Dylan instructed Bloomfield not to play “any of that B.B. King shit” when he recruited him for the Highway 61 Revisited sessions. The directive has often been misconstrued as a slam against blues, but even a quick perusal of Dylan’s memoir or a set list from his Theme Time Radio Hour show reveals his love for the music and icons like Muddy, Little Walter, and Sonny Boy Williamson. But the blues form would have limited his scope and imagination as a songwriter, and he just didn’t have the chops as a guitarist or harmonica player to do much more than shadow the masters. That hasn’t stopped him from employing a succession of guitar players, including Denny Freeman, Jimmie Vaughan, Doyle Bramhall II, Charlie Sexton, and Duke Robillard, who are disciples of the late King of the Blues, but he’s challenged them to play beyond their comfort zones.
Bloomfield was the first of them, and Dylan’s never stopped hailing him. As recently as a 2009 interview with Rolling Stone, he said, “The guy that I always miss and I think would still be around if he stayed with me, actually, was Mike Bloomfield. He could just flat out play. He had so much soul. And he knew all the styles, and he could play them so incredibly well. He was an expert player and a real prodigy. He started playing early. He could play like Willie Brown and Charlie Patton. He could play like Robert Johnson way back then in the early 60’s…He could play the pure style of country blues authentically.”
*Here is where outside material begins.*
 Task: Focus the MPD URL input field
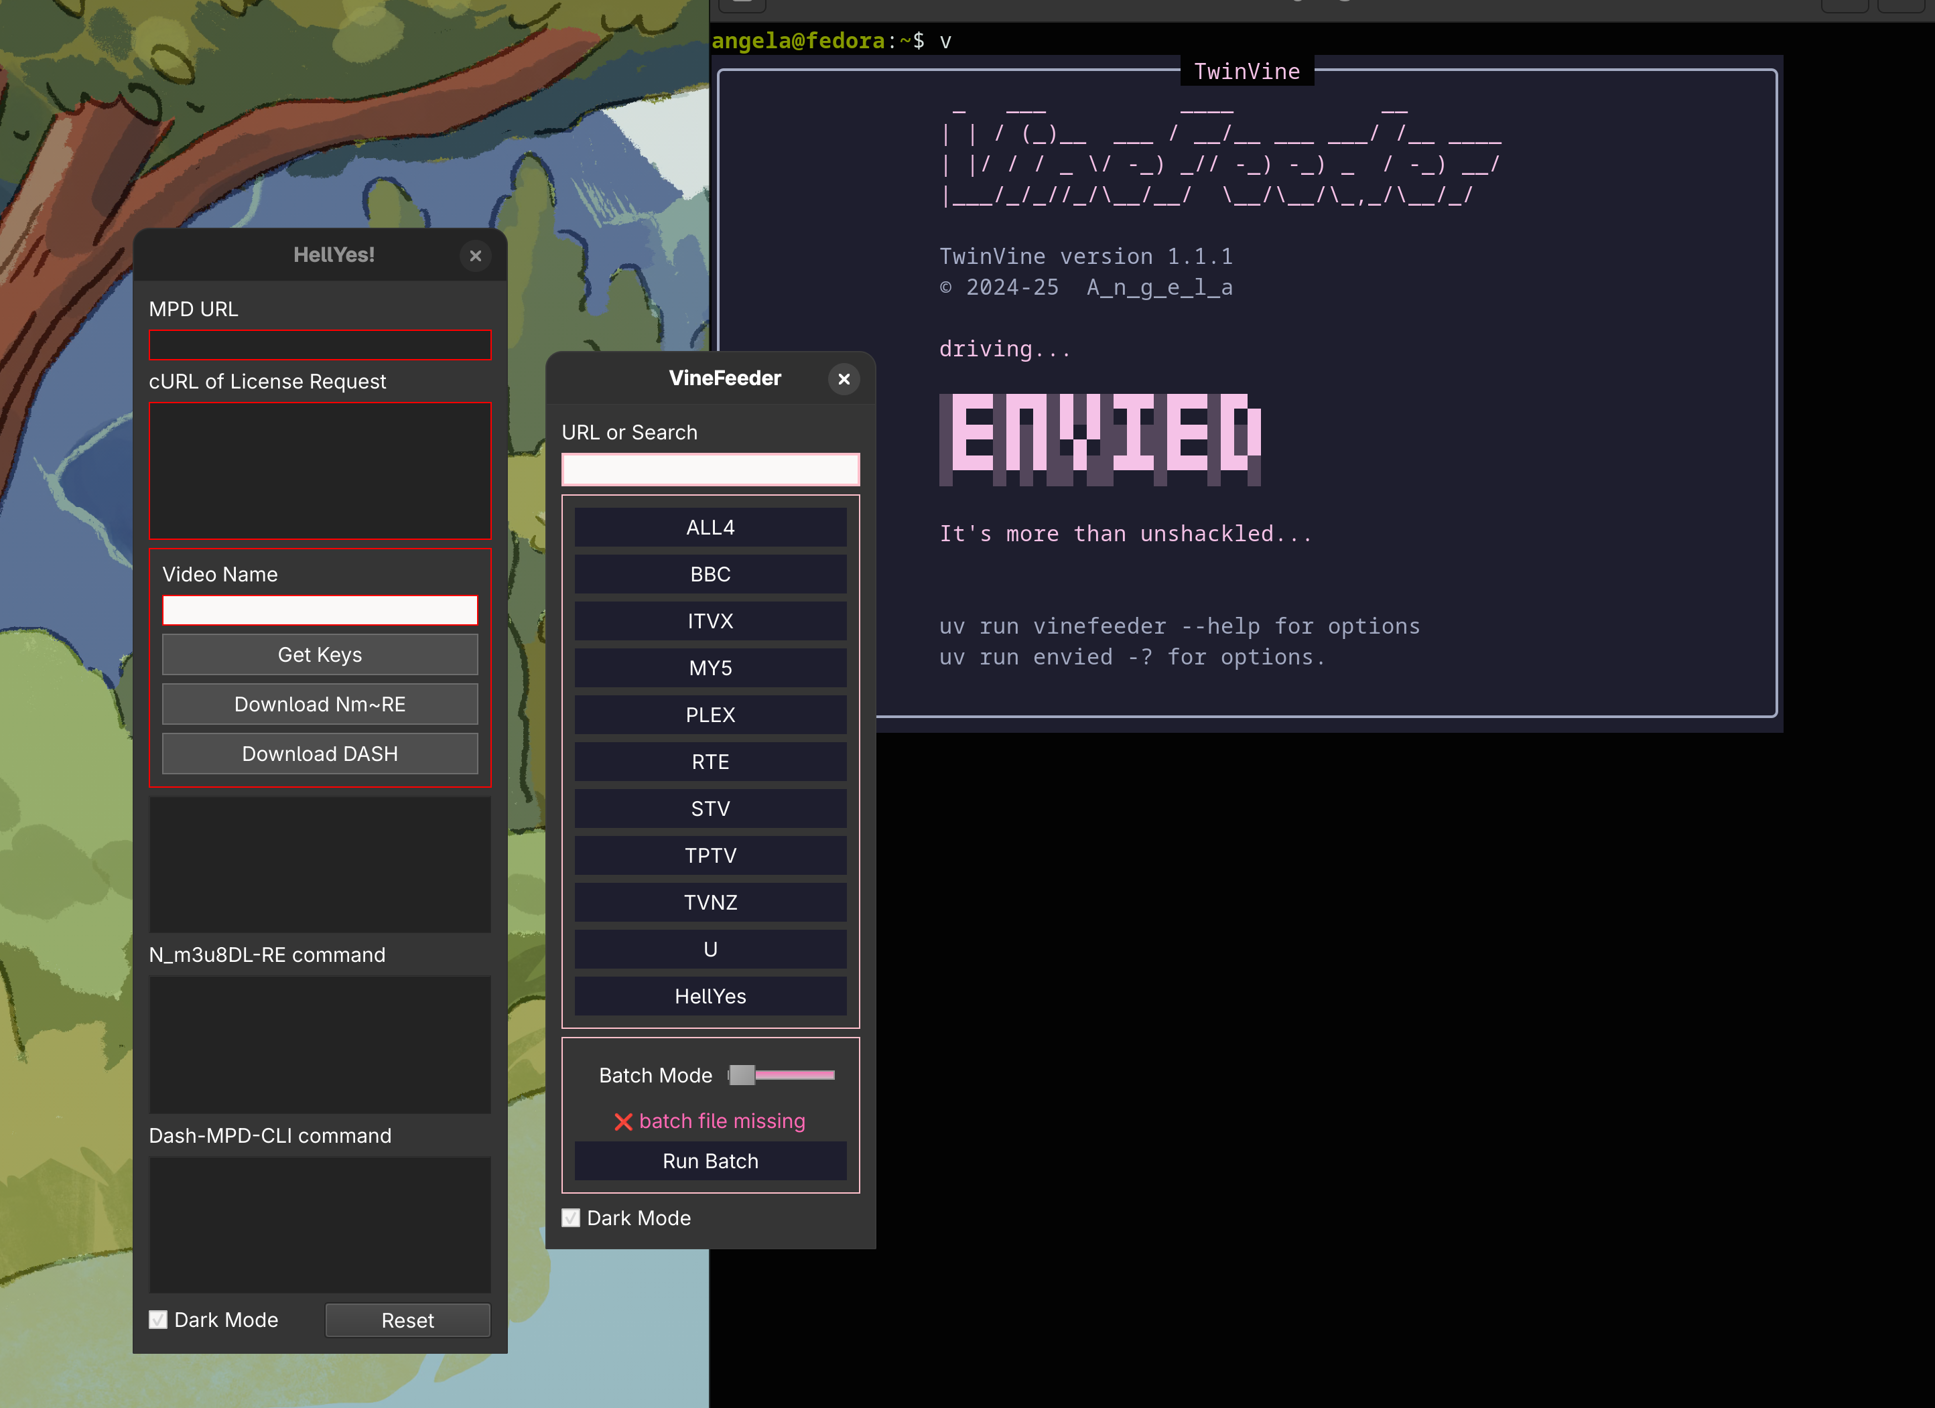(x=320, y=345)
But while Bloomfield dispensed with blues licks on Highway 61, it was the bluesy bite of his Telecaster and Butterfield’s authoritative singing and Little Walter-inspired harp that raised such a clatter fifty years ago at Newport. Wald quotes festival performer Geoff Muldaur from John Milward’s 2013 book, Crossroads: How the Blues Shaped Rock’n’Roll (and Rock Saved the Blues). “The most important thing to happen at Newport in 1965…was that an integrated band came in from Chicago to play real Chicago blues…and this white guy was so good, and had a band that could pull it off and hold their own among the kings…In the blink of an eye, there would be two hundred thousand blues bands in the world based on that model.”
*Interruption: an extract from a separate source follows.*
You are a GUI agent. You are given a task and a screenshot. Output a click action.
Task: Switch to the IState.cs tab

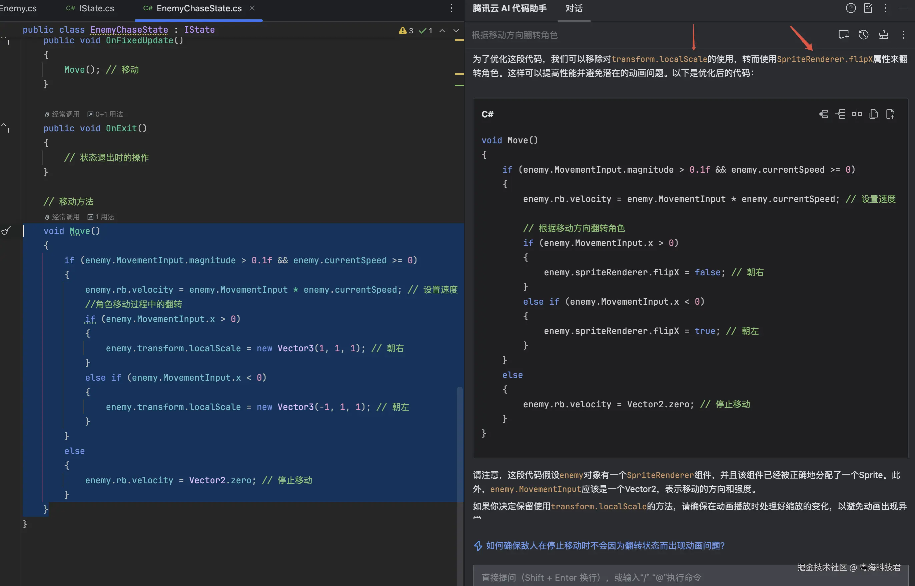[96, 8]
Those countless bands, however, have only rarely mirrored the integrated nature of the Paul Butterfield Blues Band. Butterfield’s own groups remained a mix of blacks and whites, and so too the bands led by his Chicago compatriot Charlie Musselwhite. But under the Butterfield archetype, blues, which was in decline in popularity among blacks, underwent a sweeping makeover, and over the past fifty years it’s become a music with a predominantly white face. That’s a complicated story for another time and space at this blog, but it’s a major legacy of Newport ’65.